OBJECTIVE: To investigate whether hand muscle repetitive use reduces surround inhibition (SI) as observed in patients with focal hand dystonia, we performed a transcranial magnetic stimulation (TMS) study in 15 healthy right-handed volunteers.
METHODS: TMS was set to be triggered by self-initiated flexion of the index finger at 3ms after movement onset. Motor evoked potentials (MEPs) of the abductor digiti minimi (ADM) were measured before and at 0, 10, 20 and 30min after 'single' (little finger abduction) and 'dual' (both index finger flexion and little finger abduction) exercise at 0.5Hz for 30min. SI was calculated as (mean control MEP - mean self-triggered MEP)×100/mean control MEP.
RESULTS: Compared to single exercise, dual exercise produced significantly larger and longer-lasting enhancements of self-triggered MEPs, and greater reduction in calculated SIs.

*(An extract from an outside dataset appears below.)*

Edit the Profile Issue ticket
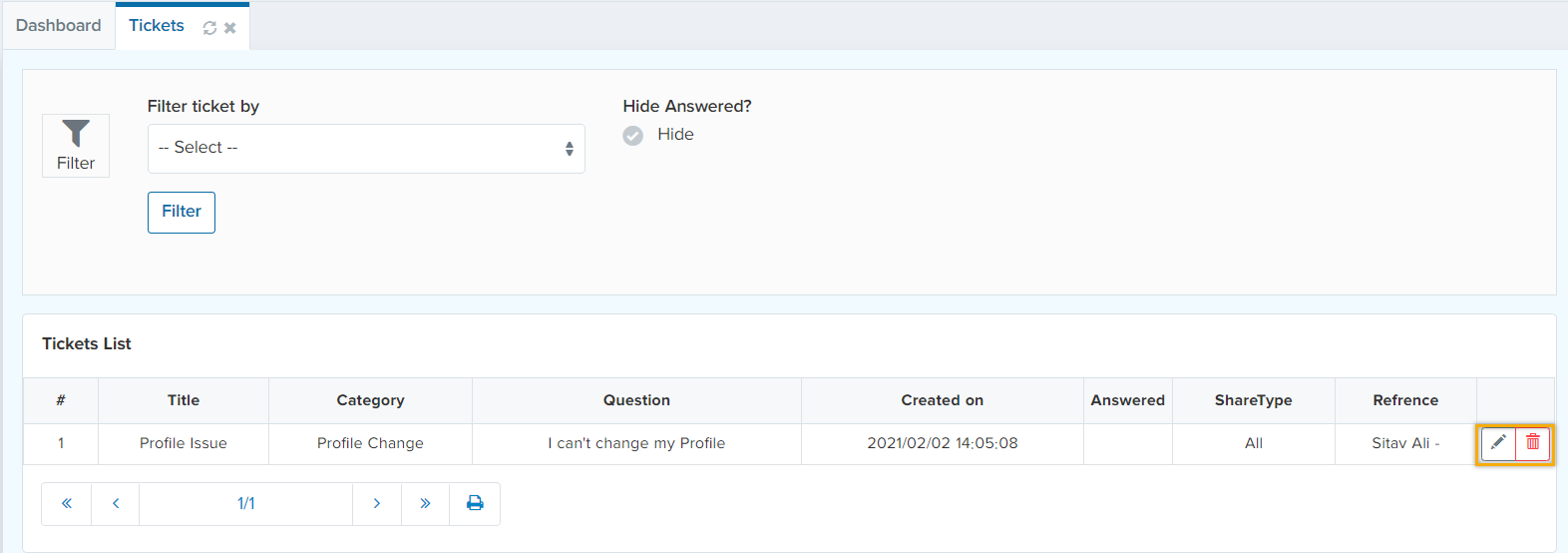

CONCLUSIONS: This result demonstrates that synchronized finger exercise can reduce SI between the involved muscles possibly due either to the strengthening of the excitatory connections or to the weakening of the inhibitory connections between them, and may illustrate the association between hand muscle repetitive use and disturbed SI observed in FHD.
SIGNIFICANCE: The operation of surround inhibition can be reduced by practicing synchronous movements.